◆ **WHAT NEEDS TO BE DONE**
Start to finish, repeat the records exactly.

◆ **DATA EXTRACTS**
────────

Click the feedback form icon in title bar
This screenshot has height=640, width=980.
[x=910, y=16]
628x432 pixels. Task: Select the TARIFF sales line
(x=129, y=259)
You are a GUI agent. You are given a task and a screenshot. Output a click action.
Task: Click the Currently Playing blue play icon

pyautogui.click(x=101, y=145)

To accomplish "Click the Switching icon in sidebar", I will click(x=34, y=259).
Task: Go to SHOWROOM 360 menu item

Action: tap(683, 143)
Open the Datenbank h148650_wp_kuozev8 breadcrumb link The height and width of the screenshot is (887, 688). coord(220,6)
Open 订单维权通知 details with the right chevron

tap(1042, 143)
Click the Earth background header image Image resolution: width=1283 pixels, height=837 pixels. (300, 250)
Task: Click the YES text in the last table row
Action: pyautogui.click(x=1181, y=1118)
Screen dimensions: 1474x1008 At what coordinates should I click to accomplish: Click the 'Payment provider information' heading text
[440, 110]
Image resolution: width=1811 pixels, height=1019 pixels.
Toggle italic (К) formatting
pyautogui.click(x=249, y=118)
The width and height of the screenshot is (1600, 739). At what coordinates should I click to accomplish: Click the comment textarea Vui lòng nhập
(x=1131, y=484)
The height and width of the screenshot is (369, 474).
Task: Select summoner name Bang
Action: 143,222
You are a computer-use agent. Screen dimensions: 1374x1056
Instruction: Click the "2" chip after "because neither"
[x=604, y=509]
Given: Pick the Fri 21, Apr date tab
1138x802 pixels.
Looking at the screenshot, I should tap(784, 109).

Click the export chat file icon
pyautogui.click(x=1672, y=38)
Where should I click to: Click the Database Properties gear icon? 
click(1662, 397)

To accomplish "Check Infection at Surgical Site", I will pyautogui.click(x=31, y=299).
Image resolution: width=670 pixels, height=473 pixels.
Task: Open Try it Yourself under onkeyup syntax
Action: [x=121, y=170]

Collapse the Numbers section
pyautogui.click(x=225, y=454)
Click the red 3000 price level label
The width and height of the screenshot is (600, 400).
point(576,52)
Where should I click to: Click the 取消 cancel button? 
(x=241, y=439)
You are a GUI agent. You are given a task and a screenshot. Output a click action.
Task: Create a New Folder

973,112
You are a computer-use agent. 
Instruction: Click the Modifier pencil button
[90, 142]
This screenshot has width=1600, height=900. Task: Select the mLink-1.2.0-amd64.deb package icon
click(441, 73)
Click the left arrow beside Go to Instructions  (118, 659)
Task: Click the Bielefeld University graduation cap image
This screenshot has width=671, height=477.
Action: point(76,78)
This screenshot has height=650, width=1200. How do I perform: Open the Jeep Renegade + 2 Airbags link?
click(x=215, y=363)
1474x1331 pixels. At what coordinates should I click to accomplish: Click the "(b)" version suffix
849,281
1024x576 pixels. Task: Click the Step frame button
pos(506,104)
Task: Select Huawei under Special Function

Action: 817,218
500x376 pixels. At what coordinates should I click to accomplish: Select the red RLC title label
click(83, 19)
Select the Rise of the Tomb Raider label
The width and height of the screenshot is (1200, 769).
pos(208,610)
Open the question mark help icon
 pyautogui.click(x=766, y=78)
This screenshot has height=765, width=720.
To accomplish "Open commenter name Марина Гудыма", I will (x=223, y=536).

────────

◆ **EXERCISE ANSWER**
Click the feedback form icon in title bar
This screenshot has height=640, width=980.
[x=910, y=16]
628x432 pixels. Task: Select the TARIFF sales line
(x=129, y=259)
You are a GUI agent. You are given a task and a screenshot. Output a click action.
Task: Click the Currently Playing blue play icon

pyautogui.click(x=101, y=145)

To accomplish "Click the Switching icon in sidebar", I will click(x=34, y=259).
Task: Go to SHOWROOM 360 menu item

Action: tap(683, 143)
Open the Datenbank h148650_wp_kuozev8 breadcrumb link The height and width of the screenshot is (887, 688). coord(220,6)
Open 订单维权通知 details with the right chevron

tap(1042, 143)
Click the Earth background header image Image resolution: width=1283 pixels, height=837 pixels. (300, 250)
Task: Click the YES text in the last table row
Action: pyautogui.click(x=1181, y=1118)
Screen dimensions: 1474x1008 At what coordinates should I click to accomplish: Click the 'Payment provider information' heading text
[440, 110]
Image resolution: width=1811 pixels, height=1019 pixels.
Toggle italic (К) formatting
pyautogui.click(x=249, y=118)
The width and height of the screenshot is (1600, 739). At what coordinates should I click to accomplish: Click the comment textarea Vui lòng nhập
(x=1131, y=484)
The height and width of the screenshot is (369, 474).
Task: Select summoner name Bang
Action: 143,222
You are a computer-use agent. Screen dimensions: 1374x1056
Instruction: Click the "2" chip after "because neither"
[x=604, y=509]
Given: Pick the Fri 21, Apr date tab
1138x802 pixels.
Looking at the screenshot, I should tap(784, 109).

Click the export chat file icon
pyautogui.click(x=1672, y=38)
Where should I click to: Click the Database Properties gear icon? 
click(1662, 397)

To accomplish "Check Infection at Surgical Site", I will pyautogui.click(x=31, y=299).
Image resolution: width=670 pixels, height=473 pixels.
Task: Open Try it Yourself under onkeyup syntax
Action: [x=121, y=170]

Collapse the Numbers section
pyautogui.click(x=225, y=454)
Click the red 3000 price level label
The width and height of the screenshot is (600, 400).
point(576,52)
Where should I click to: Click the 取消 cancel button? 
(x=241, y=439)
You are a GUI agent. You are given a task and a screenshot. Output a click action.
Task: Create a New Folder

973,112
You are a computer-use agent. 
Instruction: Click the Modifier pencil button
[90, 142]
This screenshot has width=1600, height=900. Task: Select the mLink-1.2.0-amd64.deb package icon
click(441, 73)
Click the left arrow beside Go to Instructions  (118, 659)
Task: Click the Bielefeld University graduation cap image
This screenshot has width=671, height=477.
Action: point(76,78)
This screenshot has height=650, width=1200. How do I perform: Open the Jeep Renegade + 2 Airbags link?
click(x=215, y=363)
1474x1331 pixels. At what coordinates should I click to accomplish: Click the "(b)" version suffix
849,281
1024x576 pixels. Task: Click the Step frame button
pos(506,104)
Task: Select Huawei under Special Function

Action: 817,218
500x376 pixels. At what coordinates should I click to accomplish: Select the red RLC title label
click(83, 19)
Select the Rise of the Tomb Raider label
The width and height of the screenshot is (1200, 769).
pos(208,610)
Open the question mark help icon
 pyautogui.click(x=766, y=78)
This screenshot has height=765, width=720.
To accomplish "Open commenter name Марина Гудыма", I will (x=223, y=536).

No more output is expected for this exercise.